#### [What the task requires]
Copy the material below line for line, changing nothing.

== Given data

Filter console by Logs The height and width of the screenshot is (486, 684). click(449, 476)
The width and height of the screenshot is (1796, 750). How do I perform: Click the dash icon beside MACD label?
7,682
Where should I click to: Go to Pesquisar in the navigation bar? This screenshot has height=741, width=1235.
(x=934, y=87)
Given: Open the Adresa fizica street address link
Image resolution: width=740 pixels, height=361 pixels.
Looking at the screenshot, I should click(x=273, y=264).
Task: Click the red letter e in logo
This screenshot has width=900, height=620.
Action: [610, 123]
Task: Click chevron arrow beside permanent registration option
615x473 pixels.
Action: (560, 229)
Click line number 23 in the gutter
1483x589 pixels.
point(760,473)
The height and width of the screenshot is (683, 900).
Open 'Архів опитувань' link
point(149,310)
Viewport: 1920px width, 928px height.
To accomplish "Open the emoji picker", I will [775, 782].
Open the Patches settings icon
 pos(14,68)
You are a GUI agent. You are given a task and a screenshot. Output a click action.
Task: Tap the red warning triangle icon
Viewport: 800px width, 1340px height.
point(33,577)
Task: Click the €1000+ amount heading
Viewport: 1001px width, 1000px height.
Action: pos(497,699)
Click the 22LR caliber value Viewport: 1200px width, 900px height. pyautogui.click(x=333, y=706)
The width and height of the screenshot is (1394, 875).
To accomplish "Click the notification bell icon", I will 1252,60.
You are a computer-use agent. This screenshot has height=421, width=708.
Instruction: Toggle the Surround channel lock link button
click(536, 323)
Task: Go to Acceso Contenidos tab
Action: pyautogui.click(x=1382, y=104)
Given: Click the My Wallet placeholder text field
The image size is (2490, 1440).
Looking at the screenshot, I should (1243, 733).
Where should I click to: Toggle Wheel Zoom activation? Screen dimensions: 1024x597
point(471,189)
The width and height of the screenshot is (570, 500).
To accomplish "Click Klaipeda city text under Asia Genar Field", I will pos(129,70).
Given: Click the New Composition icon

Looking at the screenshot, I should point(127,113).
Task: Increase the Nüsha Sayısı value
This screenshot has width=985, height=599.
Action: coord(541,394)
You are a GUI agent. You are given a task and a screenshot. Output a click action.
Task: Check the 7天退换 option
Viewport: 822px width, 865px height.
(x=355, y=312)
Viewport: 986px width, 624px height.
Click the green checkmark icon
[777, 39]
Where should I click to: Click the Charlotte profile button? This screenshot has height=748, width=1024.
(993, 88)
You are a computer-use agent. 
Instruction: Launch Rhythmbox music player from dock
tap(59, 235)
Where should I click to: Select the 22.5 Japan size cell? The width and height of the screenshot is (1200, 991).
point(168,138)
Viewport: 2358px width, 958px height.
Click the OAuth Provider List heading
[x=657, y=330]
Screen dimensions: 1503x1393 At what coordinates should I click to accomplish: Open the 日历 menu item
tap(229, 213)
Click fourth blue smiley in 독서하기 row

====

#### [Answer below]
Filter console by Logs The height and width of the screenshot is (486, 684). click(449, 476)
The width and height of the screenshot is (1796, 750). How do I perform: Click the dash icon beside MACD label?
7,682
Where should I click to: Go to Pesquisar in the navigation bar? This screenshot has height=741, width=1235.
(x=934, y=87)
Given: Open the Adresa fizica street address link
Image resolution: width=740 pixels, height=361 pixels.
Looking at the screenshot, I should click(x=273, y=264).
Task: Click the red letter e in logo
This screenshot has width=900, height=620.
Action: [610, 123]
Task: Click chevron arrow beside permanent registration option
615x473 pixels.
Action: (560, 229)
Click line number 23 in the gutter
1483x589 pixels.
point(760,473)
The height and width of the screenshot is (683, 900).
Open 'Архів опитувань' link
point(149,310)
Viewport: 1920px width, 928px height.
To accomplish "Open the emoji picker", I will [775, 782].
Open the Patches settings icon
 pos(14,68)
You are a GUI agent. You are given a task and a screenshot. Output a click action.
Task: Tap the red warning triangle icon
Viewport: 800px width, 1340px height.
point(33,577)
Task: Click the €1000+ amount heading
Viewport: 1001px width, 1000px height.
Action: pos(497,699)
Click the 22LR caliber value Viewport: 1200px width, 900px height. pyautogui.click(x=333, y=706)
The width and height of the screenshot is (1394, 875).
To accomplish "Click the notification bell icon", I will 1252,60.
You are a computer-use agent. This screenshot has height=421, width=708.
Instruction: Toggle the Surround channel lock link button
click(536, 323)
Task: Go to Acceso Contenidos tab
Action: pyautogui.click(x=1382, y=104)
Given: Click the My Wallet placeholder text field
The image size is (2490, 1440).
Looking at the screenshot, I should (1243, 733).
Where should I click to: Toggle Wheel Zoom activation? Screen dimensions: 1024x597
point(471,189)
The width and height of the screenshot is (570, 500).
To accomplish "Click Klaipeda city text under Asia Genar Field", I will pos(129,70).
Given: Click the New Composition icon

Looking at the screenshot, I should point(127,113).
Task: Increase the Nüsha Sayısı value
This screenshot has width=985, height=599.
Action: coord(541,394)
You are a GUI agent. You are given a task and a screenshot. Output a click action.
Task: Check the 7天退换 option
Viewport: 822px width, 865px height.
(x=355, y=312)
Viewport: 986px width, 624px height.
Click the green checkmark icon
[777, 39]
Where should I click to: Click the Charlotte profile button? This screenshot has height=748, width=1024.
(993, 88)
You are a computer-use agent. 
Instruction: Launch Rhythmbox music player from dock
tap(59, 235)
Where should I click to: Select the 22.5 Japan size cell? The width and height of the screenshot is (1200, 991).
point(168,138)
Viewport: 2358px width, 958px height.
Click the OAuth Provider List heading
[x=657, y=330]
Screen dimensions: 1503x1393 At what coordinates should I click to accomplish: Open the 日历 menu item
tap(229, 213)
Click fourth blue smiley in 독서하기 row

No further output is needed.